◆ PROBLEM: Copy word for word the lines starting at the one that contains "How do I perform: Select" and ending at the one that contains "(x=33, y=129)", including both of those lines.

---+---

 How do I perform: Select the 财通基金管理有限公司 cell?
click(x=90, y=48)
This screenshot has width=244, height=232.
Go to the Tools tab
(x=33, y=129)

---+---

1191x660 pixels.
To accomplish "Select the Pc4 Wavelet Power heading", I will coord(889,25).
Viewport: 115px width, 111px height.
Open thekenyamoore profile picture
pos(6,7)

---+---

◆ FINISHED ANSWER:
 How do I perform: Select the 财通基金管理有限公司 cell?
click(x=90, y=48)
This screenshot has width=244, height=232.
Go to the Tools tab
(x=33, y=129)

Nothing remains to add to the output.